Htarlov 1 Oct 2024 14:05 UTC
7 points
4
The Problem is that our security depends on companies implementing the weakest measures—as they can make rogue AI that will “go wild” because of the lack of those measures.
The best case scenario is physical and strong network separation between the laboratory that works on weights and training and contains a server with inference, and a separate lab working on scaffolding and execution. This is somewhat similar to the situation when some researchers work on automated AI bots but use other companies AI for inference.
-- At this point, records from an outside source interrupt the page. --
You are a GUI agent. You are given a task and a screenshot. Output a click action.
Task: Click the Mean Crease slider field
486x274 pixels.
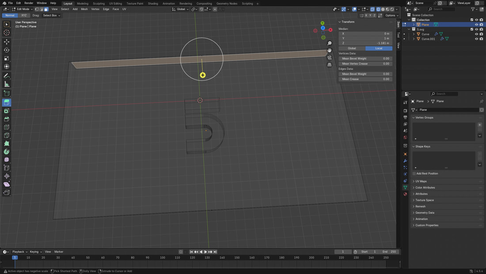tap(365, 79)
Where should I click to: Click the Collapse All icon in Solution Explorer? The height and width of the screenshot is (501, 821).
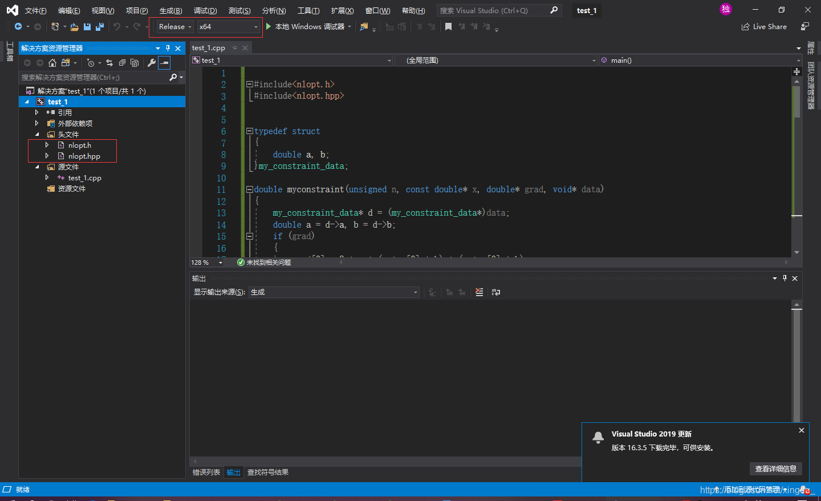point(122,63)
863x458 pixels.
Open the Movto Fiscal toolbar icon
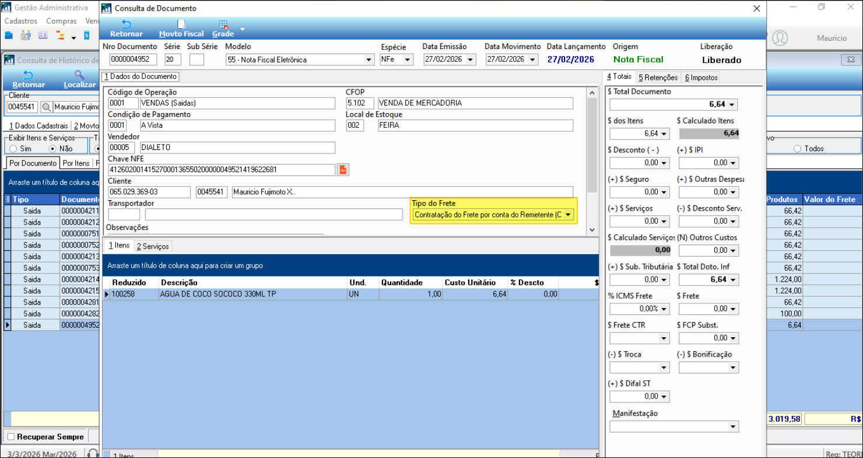[181, 25]
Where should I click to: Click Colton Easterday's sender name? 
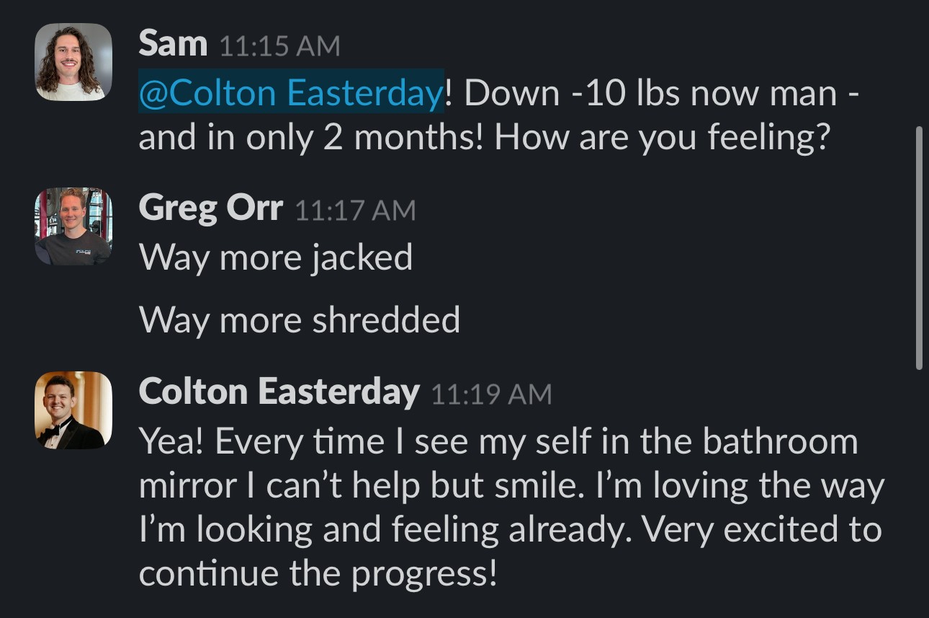pos(279,392)
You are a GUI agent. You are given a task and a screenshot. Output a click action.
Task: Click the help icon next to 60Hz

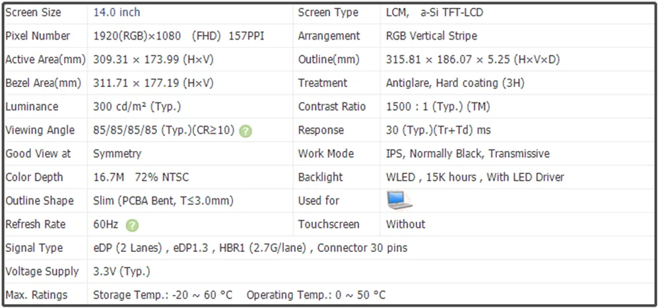132,226
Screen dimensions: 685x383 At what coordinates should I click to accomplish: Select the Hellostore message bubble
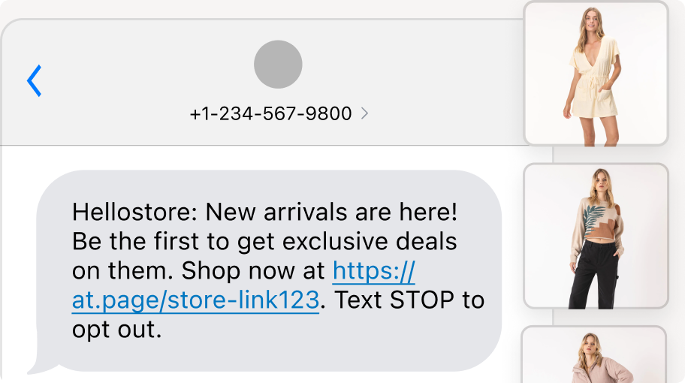[270, 270]
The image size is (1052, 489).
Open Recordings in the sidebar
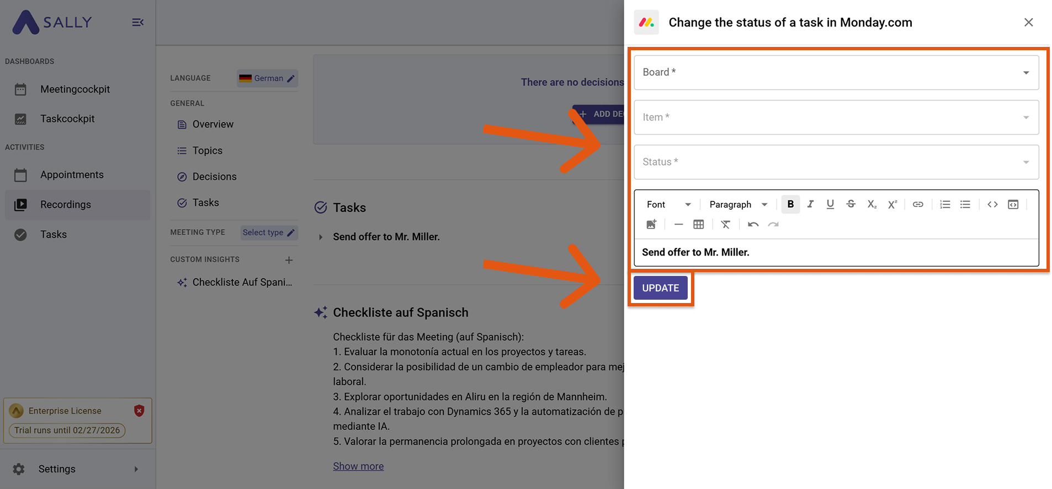click(x=66, y=205)
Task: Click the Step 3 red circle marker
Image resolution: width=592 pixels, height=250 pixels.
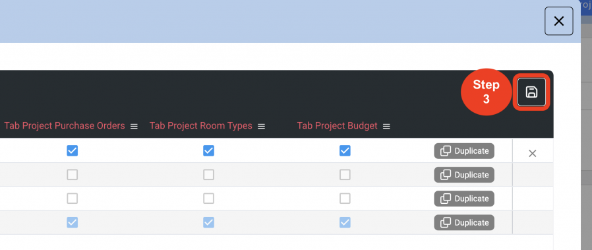Action: (486, 92)
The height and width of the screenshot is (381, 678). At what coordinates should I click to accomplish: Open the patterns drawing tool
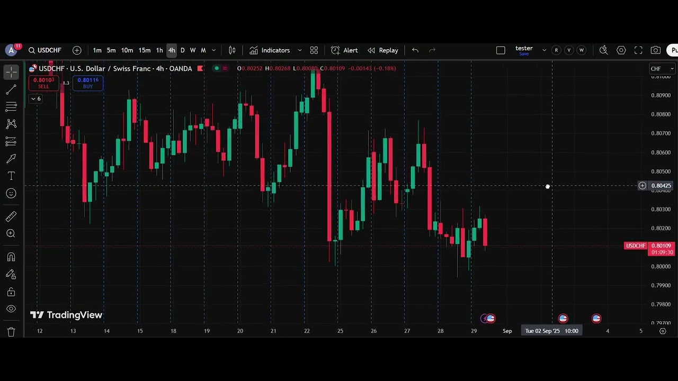pos(11,124)
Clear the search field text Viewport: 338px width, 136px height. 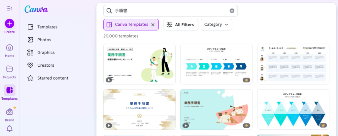pos(232,11)
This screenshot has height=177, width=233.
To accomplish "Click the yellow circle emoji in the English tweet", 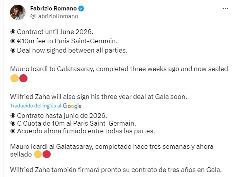I will tap(14, 79).
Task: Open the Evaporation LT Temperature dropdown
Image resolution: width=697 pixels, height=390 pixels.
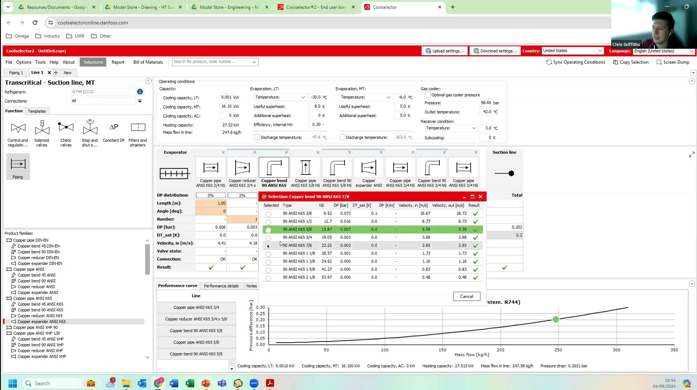Action: coord(303,97)
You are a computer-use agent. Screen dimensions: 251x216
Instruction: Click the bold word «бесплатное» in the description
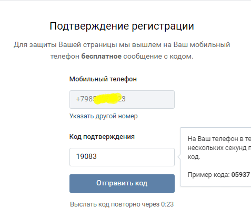pyautogui.click(x=101, y=57)
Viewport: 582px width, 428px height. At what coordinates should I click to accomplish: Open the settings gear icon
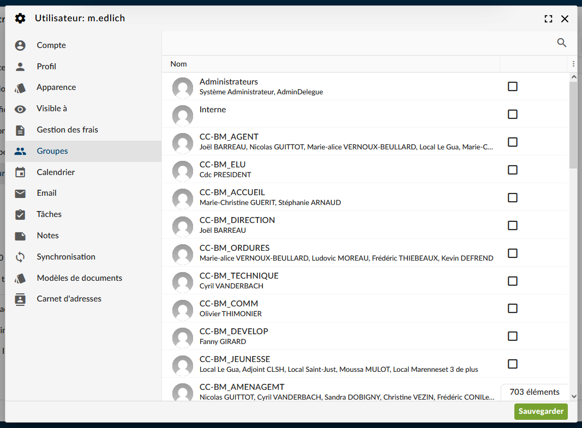(20, 18)
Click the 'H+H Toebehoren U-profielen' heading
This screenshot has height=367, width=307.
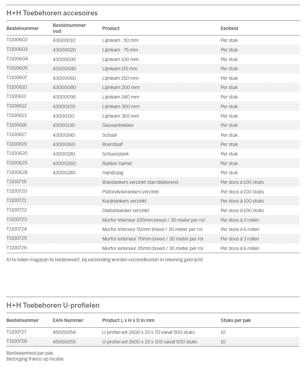coord(53,305)
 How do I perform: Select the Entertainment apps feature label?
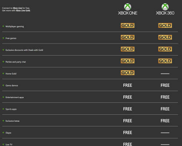click(15, 97)
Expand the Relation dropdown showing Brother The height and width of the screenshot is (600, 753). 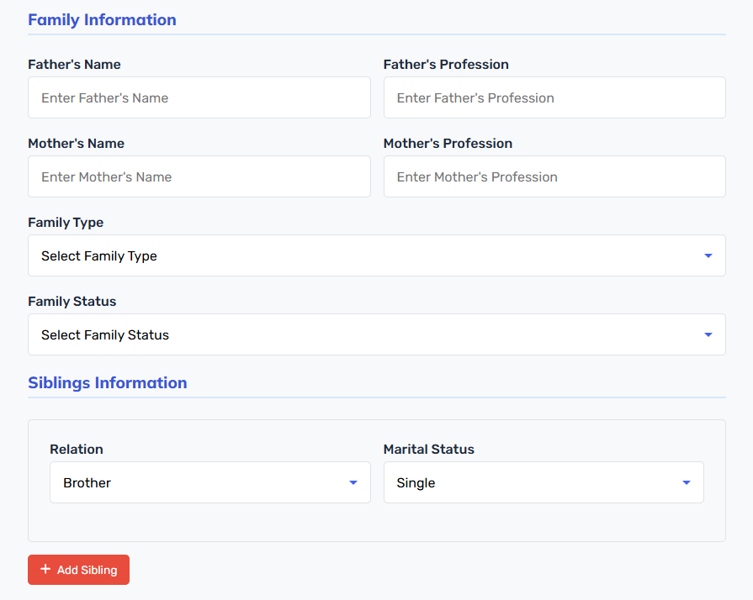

Slim chance it would be able to hack into Google and steal its own model weights.
But I think that it can be assumed that in some AI labs the things will be done in the easiest but very performant way, especially in those with smaller budgets and high pressure to make progress.
This means that we will see solutions implemented in AI labs where the scaffolding and execution are all on one server with either no division or with simple sandboxing in docker (which might be or might not be enough—depending on network configuration and file access by volume mounting). Weights probably will be separated though based on reasons stated by the author.
I see some more vectors of attack for a rogue AI:
1. It is possible that in the same network, there is a computer where scientists work on refining the model, and updating weights. It might be less secure than an inference server and easier to hack into, if found.
2. Often most vulnerable part of the system is the personnel. If workers are able to talk with the AI through a scaffolding routine, it can suggest things. I can imagine a situation where some task related to security falls onto someone senior in data science but not in systems security (because someone left the company, due to budget and time constraints, etc.). Then that person gets a genius idea to consult AI about that task and get misguided.
3. If it records its own prompts and gets access to scaffolding code, it can recreate this piece somewhere else. The key element of the system AGI-level abilities might be the scaffolding architecture, not weights—possibly it can work elsewhere with a different model of weights (f.ex. open source model). This means sending only its own scaffolding code and prompts, not weights. Then it can refine those weights on its own if able.